## Task brief
Copy out the records that appear below, exactly as each one reads.

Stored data
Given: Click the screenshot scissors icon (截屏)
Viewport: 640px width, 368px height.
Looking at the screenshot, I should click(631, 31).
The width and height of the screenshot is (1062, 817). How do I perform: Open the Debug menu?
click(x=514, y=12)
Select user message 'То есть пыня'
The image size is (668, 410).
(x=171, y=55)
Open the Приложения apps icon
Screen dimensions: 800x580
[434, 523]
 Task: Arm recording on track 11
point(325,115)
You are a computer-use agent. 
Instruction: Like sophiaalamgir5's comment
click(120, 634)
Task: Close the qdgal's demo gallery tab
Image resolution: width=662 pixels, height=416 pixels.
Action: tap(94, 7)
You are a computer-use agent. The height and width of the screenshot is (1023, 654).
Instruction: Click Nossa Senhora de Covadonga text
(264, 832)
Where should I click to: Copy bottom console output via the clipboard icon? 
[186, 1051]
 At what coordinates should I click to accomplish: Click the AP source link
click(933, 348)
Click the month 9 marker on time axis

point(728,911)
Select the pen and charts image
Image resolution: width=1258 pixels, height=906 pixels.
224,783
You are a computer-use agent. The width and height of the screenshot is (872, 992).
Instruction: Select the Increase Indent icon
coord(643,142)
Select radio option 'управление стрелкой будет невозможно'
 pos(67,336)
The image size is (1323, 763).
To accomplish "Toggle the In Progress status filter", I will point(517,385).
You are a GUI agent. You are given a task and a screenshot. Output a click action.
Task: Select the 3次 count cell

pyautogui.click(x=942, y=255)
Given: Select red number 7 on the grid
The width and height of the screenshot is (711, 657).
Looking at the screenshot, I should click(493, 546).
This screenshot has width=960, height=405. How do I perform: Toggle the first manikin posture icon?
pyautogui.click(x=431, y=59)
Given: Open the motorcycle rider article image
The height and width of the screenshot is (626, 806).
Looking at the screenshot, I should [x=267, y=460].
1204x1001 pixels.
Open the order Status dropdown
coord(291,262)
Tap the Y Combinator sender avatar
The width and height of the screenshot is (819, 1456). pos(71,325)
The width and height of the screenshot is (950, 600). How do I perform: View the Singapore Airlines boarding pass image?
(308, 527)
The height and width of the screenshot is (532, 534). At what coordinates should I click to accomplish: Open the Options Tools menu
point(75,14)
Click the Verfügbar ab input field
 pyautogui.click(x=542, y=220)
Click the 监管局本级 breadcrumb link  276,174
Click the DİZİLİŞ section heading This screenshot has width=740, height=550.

## Expected output
Given: Click the screenshot scissors icon (截屏)
Viewport: 640px width, 368px height.
Looking at the screenshot, I should click(631, 31).
The width and height of the screenshot is (1062, 817). How do I perform: Open the Debug menu?
click(x=514, y=12)
Select user message 'То есть пыня'
The image size is (668, 410).
(x=171, y=55)
Open the Приложения apps icon
Screen dimensions: 800x580
[434, 523]
 Task: Arm recording on track 11
point(325,115)
You are a computer-use agent. 
Instruction: Like sophiaalamgir5's comment
click(120, 634)
Task: Close the qdgal's demo gallery tab
Image resolution: width=662 pixels, height=416 pixels.
Action: tap(94, 7)
You are a computer-use agent. The height and width of the screenshot is (1023, 654).
Instruction: Click Nossa Senhora de Covadonga text
(264, 832)
Where should I click to: Copy bottom console output via the clipboard icon? 
[186, 1051]
 At what coordinates should I click to accomplish: Click the AP source link
click(933, 348)
Click the month 9 marker on time axis

point(728,911)
Select the pen and charts image
Image resolution: width=1258 pixels, height=906 pixels.
224,783
You are a computer-use agent. The width and height of the screenshot is (872, 992).
Instruction: Select the Increase Indent icon
coord(643,142)
Select radio option 'управление стрелкой будет невозможно'
 pos(67,336)
The image size is (1323, 763).
To accomplish "Toggle the In Progress status filter", I will point(517,385).
You are a GUI agent. You are given a task and a screenshot. Output a click action.
Task: Select the 3次 count cell

pyautogui.click(x=942, y=255)
Given: Select red number 7 on the grid
The width and height of the screenshot is (711, 657).
Looking at the screenshot, I should click(493, 546).
This screenshot has width=960, height=405. How do I perform: Toggle the first manikin posture icon?
pyautogui.click(x=431, y=59)
Given: Open the motorcycle rider article image
The height and width of the screenshot is (626, 806).
Looking at the screenshot, I should [x=267, y=460].
1204x1001 pixels.
Open the order Status dropdown
coord(291,262)
Tap the Y Combinator sender avatar
The width and height of the screenshot is (819, 1456). pos(71,325)
The width and height of the screenshot is (950, 600). How do I perform: View the Singapore Airlines boarding pass image?
(308, 527)
The height and width of the screenshot is (532, 534). At what coordinates should I click to accomplish: Open the Options Tools menu
point(75,14)
Click the Verfügbar ab input field
 pyautogui.click(x=542, y=220)
Click the 监管局本级 breadcrumb link  276,174
Click the DİZİLİŞ section heading This screenshot has width=740, height=550.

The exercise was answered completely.